O ministro da Agricultura e Pecuária, Carlos Fávaro, afirmou nesta quarta-feira (9) que os preços dos alimentos devem continuar em queda nas próximas semanas, impulsionados pelo recuo global no valor das commodities e outros fatores sazonais, como a redução na demanda por ovos após a Páscoa e a renovação dos estoques no mercado interno.

“Hoje, eu recebi um dado do varejo e do atacado para a carne bovina. No varejo, ela já caiu e, no atacado, caiu muito mais. É o tempo de consumir o estoque pelo preço antigo. Vai cair mais ainda no varejo, como já está se mostrando no atacado”, disse o ministro, destacando que a tendência também se aplica a itens como óleo de soja, arroz e feijão.

Segundo Fávaro, a redução de preços ocorre sem necessidade de intervenção direta do governo no mercado. Ele afirmou que o Executivo optou por medidas ortodoxas, como o estímulo à produção e o aumento da oferta. “A gente está muito confiante de que, com as medidas tomadas de forma ortodoxa, sem nenhum tipo de pirotecnia, os preços dos alimentos vão ceder na ponta para o consumidor”, acrescentou.

Plano Safra 2025-2026 em discussão

Durante a tarde, Fávaro se reuniu com o ministro da Fazenda, Fernando Haddad, para discutir os detalhes do Plano Safra 2025-2026, que começa a valer a partir de 1º de julho. A prioridade, segundo ele, será manter o subsídio às linhas de crédito do Programa Nacional de Apoio ao Médio Produtor Rural (Pronamp).
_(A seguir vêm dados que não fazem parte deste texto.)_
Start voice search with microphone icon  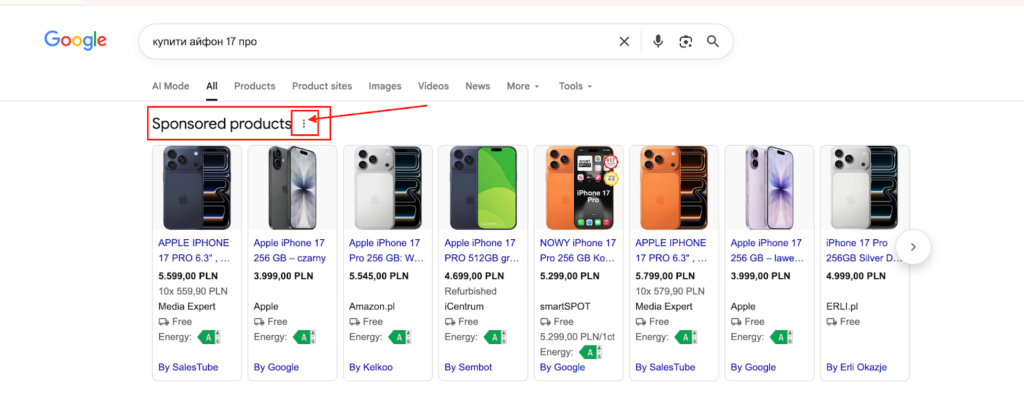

“A ideia é gastar o máximo possível de recursos do Tesouro para manter o Pronamp nos níveis atuais, com juros de 8% ao ano. Mas isso requer muito mais recursos do Tesouro”, explicou.

O atual Plano Safra destina R$ 65 bilhões para a equalização de juros. Com a taxa básica de juros (Selic) elevada, atualmente em 14,25% ao ano, a manutenção de taxas subsidiadas exigirá um volume maior de recursos públicos para cobrir a diferença.

O ministro também antecipou que o novo Plano Safra deve ampliar as linhas de crédito vinculadas ao dólar para grandes produtores. De acordo com Fávaro, essa modalidade tem custo zero para o Tesouro Nacional e juros ainda abaixo de 10% ao ano. Atualmente, os empréstimos dolarizados operam com taxa média de 8,5% ao ano, sendo voltados a produtores que exportam e estão naturalmente protegidos da oscilação cambial.

“O grande produtor está protegido da alta do dólar porque exporta boa parte da produção. Por isso, esse tipo de linha é vantajosa e não exige equalização de juros pelo Tesouro”, afirmou.

Fávaro disse ainda que já se reuniu com o Banco do Brasil e pretende estender as negociações a outros bancos que operam crédito rural, com o objetivo de ampliar a oferta dessas linhas de financiamento atreladas ao dólar.